The tech giant recently announced that they are creating two new products, referred to as Google Photos and Streams. The name change suggests that Google is planning to significantly change Google+. The details of the change are yet to be confirmed.
“It’s important to me that these changes are properly understood to be positive improvements to both our products and how they reach users,” posted Horowitz.
This news is no surprise. Google’s Senior Vice President, Sundar Pichai, recently spoke about the company’s plan to break the social network into various components.
“I think increasingly you’ll see us focus on communications, photos, and the Google+ Stream as three important areas, rather than being thought of as one area,” Pichai told Forbes earlier this year.
As for the future of Hangouts, it will continue as a standalone product.
“We’re going to put more energy into it. We’re seeing good traction there and so we’ll work hard to get to the next stage,” said Pichai.
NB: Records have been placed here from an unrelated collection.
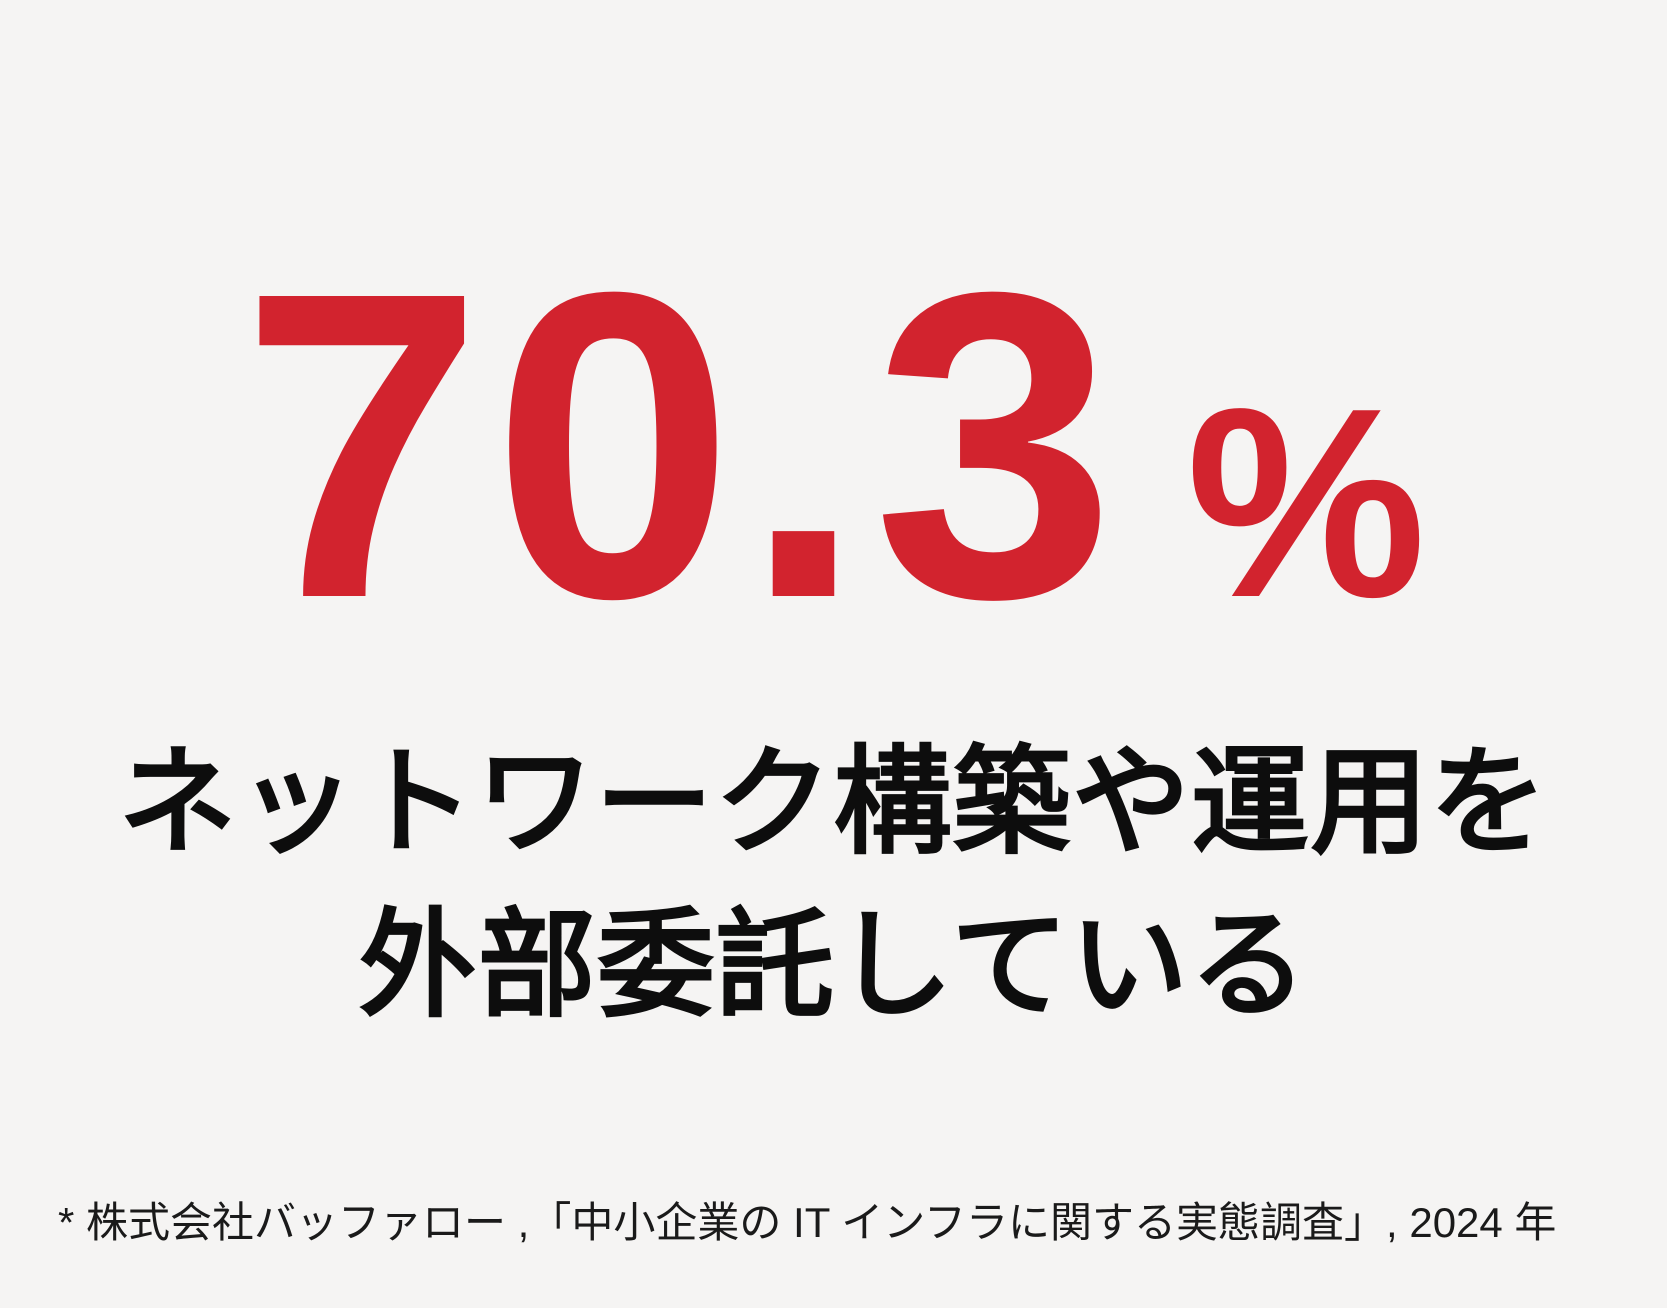  What do you see at coordinates (834, 966) in the screenshot?
I see `headline-line-2: 外部委託している` at bounding box center [834, 966]. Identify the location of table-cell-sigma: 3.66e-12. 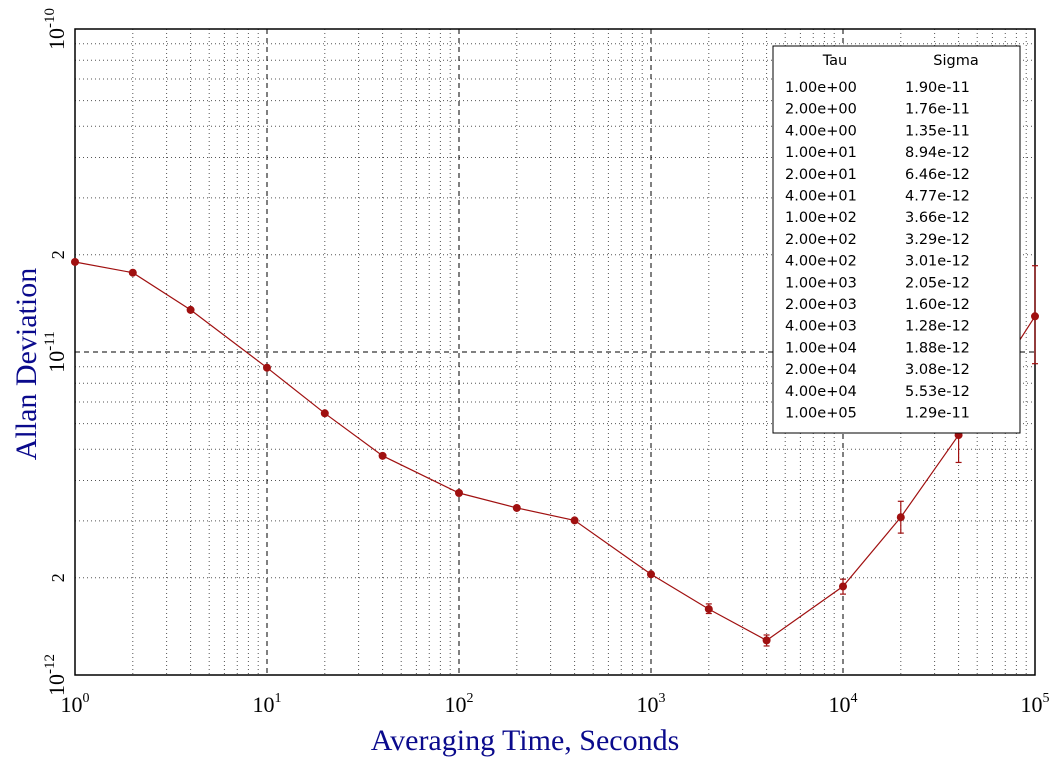
(938, 218).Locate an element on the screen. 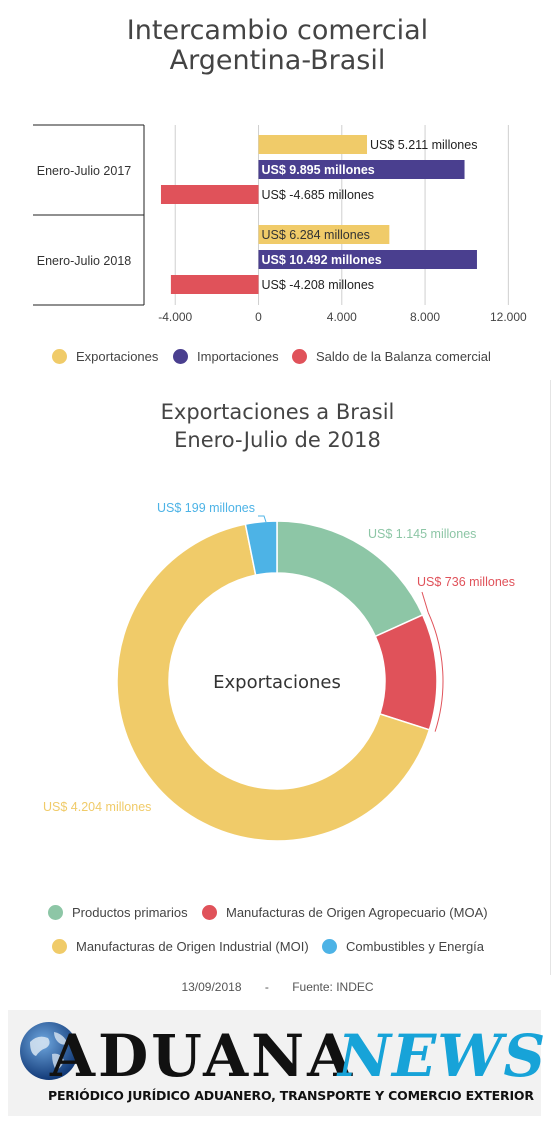 The image size is (555, 1131). data-label: US$ 5.211 millones is located at coordinates (424, 145).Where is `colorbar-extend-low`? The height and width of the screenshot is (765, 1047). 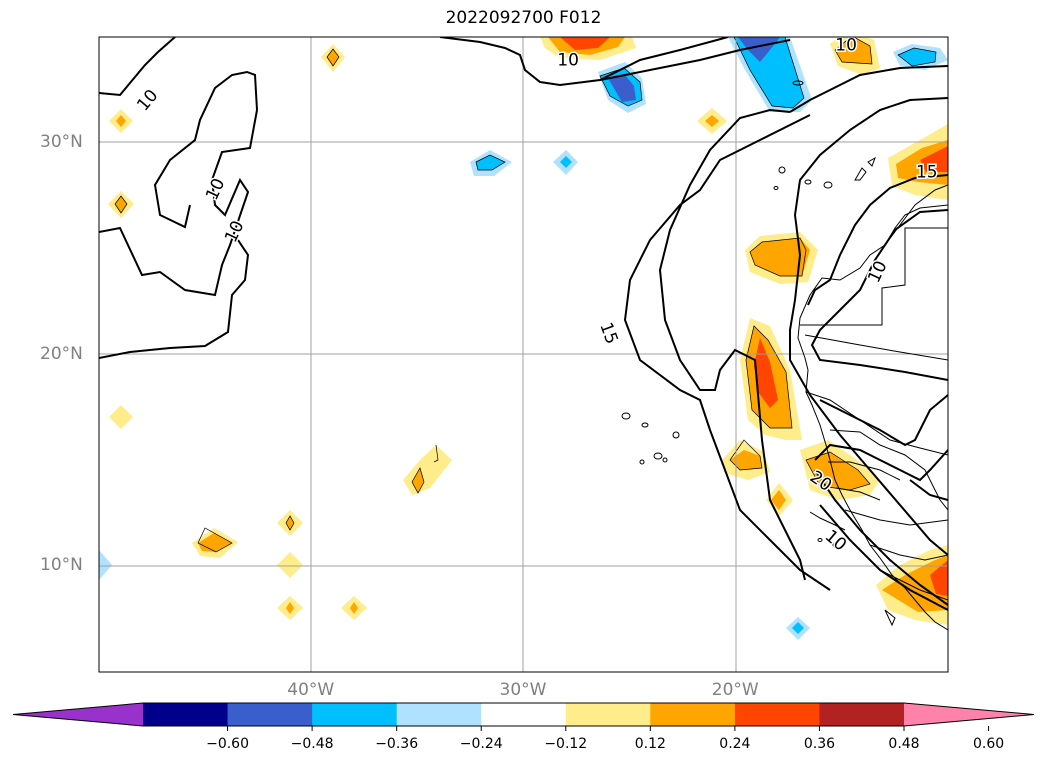
colorbar-extend-low is located at coordinates (78, 714).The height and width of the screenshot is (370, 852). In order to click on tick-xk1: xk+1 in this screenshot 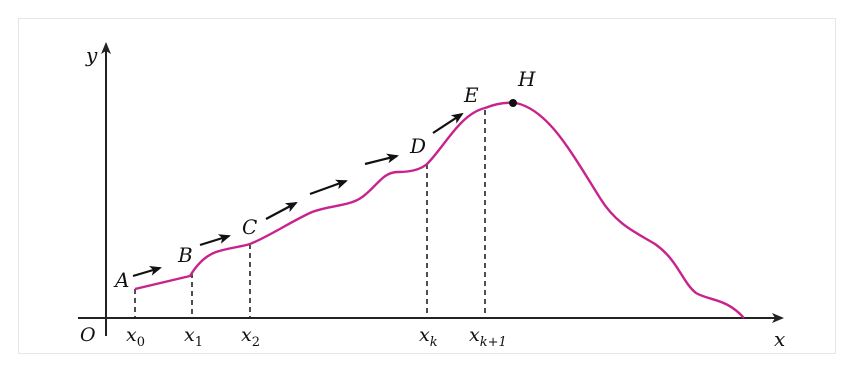, I will do `click(488, 337)`.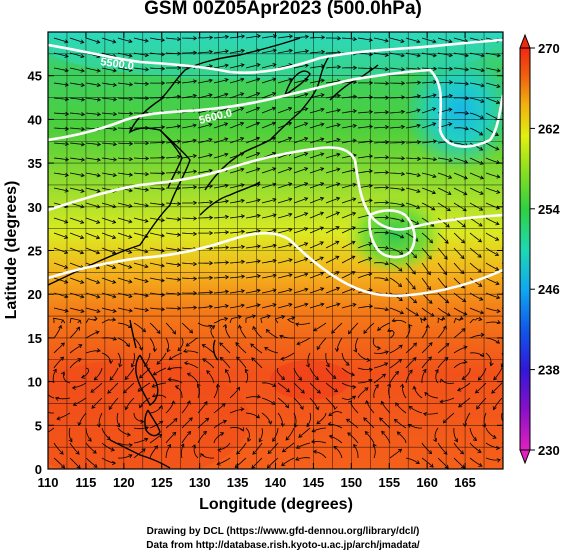  What do you see at coordinates (549, 290) in the screenshot?
I see `colorbar-tick-label: 246` at bounding box center [549, 290].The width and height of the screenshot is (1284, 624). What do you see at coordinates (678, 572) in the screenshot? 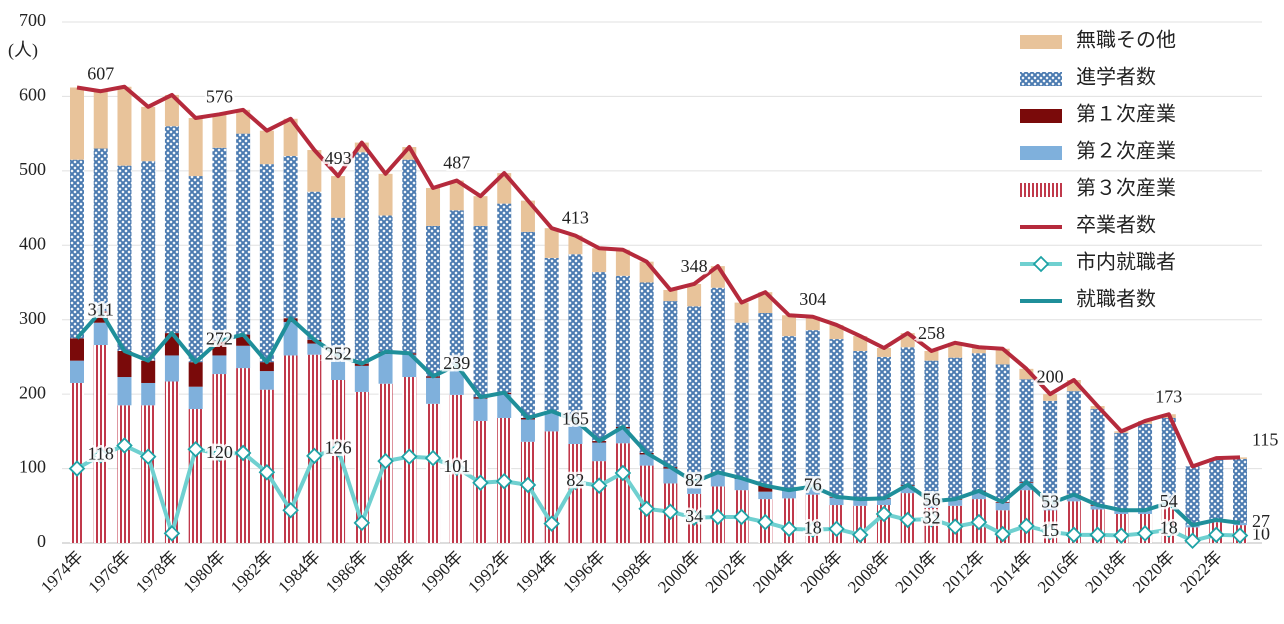
I see `x-tick-label: 2000年` at bounding box center [678, 572].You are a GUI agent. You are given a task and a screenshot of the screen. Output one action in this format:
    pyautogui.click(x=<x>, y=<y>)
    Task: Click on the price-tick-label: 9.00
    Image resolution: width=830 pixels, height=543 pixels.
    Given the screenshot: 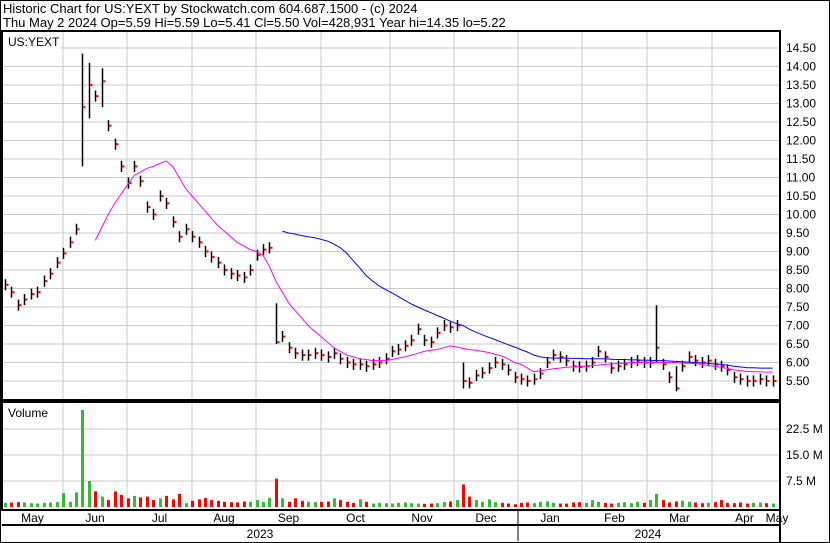 What is the action you would take?
    pyautogui.click(x=798, y=252)
    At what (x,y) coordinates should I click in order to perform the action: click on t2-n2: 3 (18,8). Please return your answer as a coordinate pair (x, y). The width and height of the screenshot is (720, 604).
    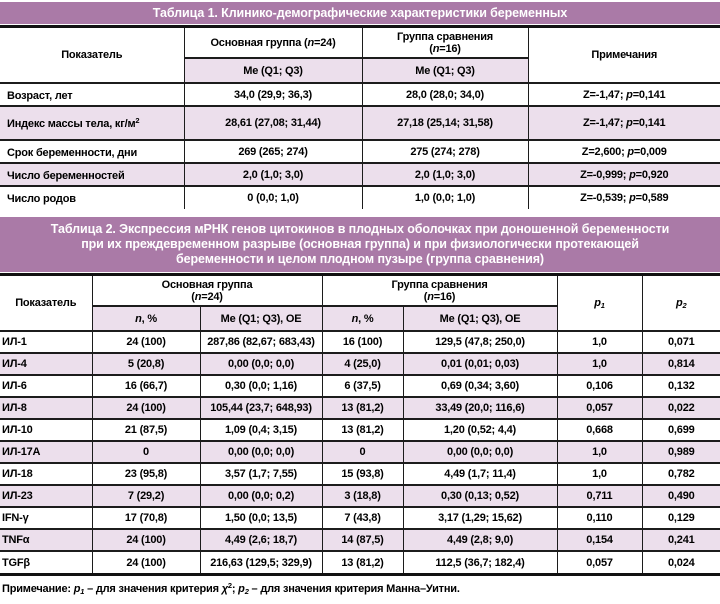
    Looking at the image, I should click on (362, 496).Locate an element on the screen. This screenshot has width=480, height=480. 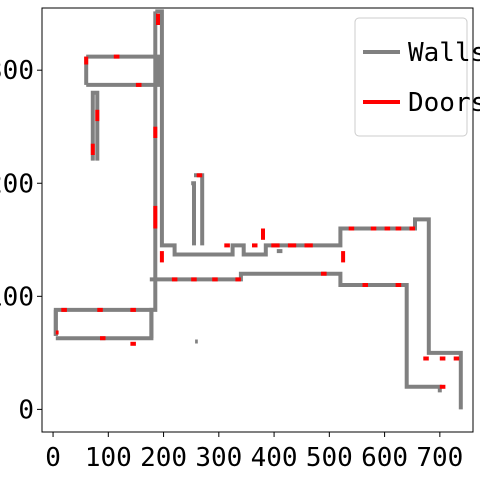
x-tick-label: 300 is located at coordinates (218, 458).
In October 2013, Google reported that the network saw about 300 million monthly active users. A study by Forrester later found that 22 percent of adults in America with access to the Internet visit Google+ every month. The numbers of users and engagement were never perceived as successful when compared to other social media networks like Facebook.
Here are a few thoughts on why the social network is changing direction:
1. Google+ Linked to Your Gmail
Google+ links to your Gmail account, associating your login and social identity to a singular email address instead of an actual person. This proved to be an issue since most people have two or more Gmail accounts.
2. Circles was Time Consuming
The social Circles became an important selling point for Google+. The idea that you can choose to put people in various circles based on importance sounds interesting, right? This assumption turned out to be wrong, when in practice, it required time to maintain circles for the purpose of privacy. Eventually the circles because Ghost towns.
3. Too Complicated
Things got complicated for users once they were forced to actually create a Google+. By forced, I mean that if anyone using one of Google’s most popular products (Gmail and YouTube), they had to subscribed to the social network.
Details will likely be announced at Google I/O in May.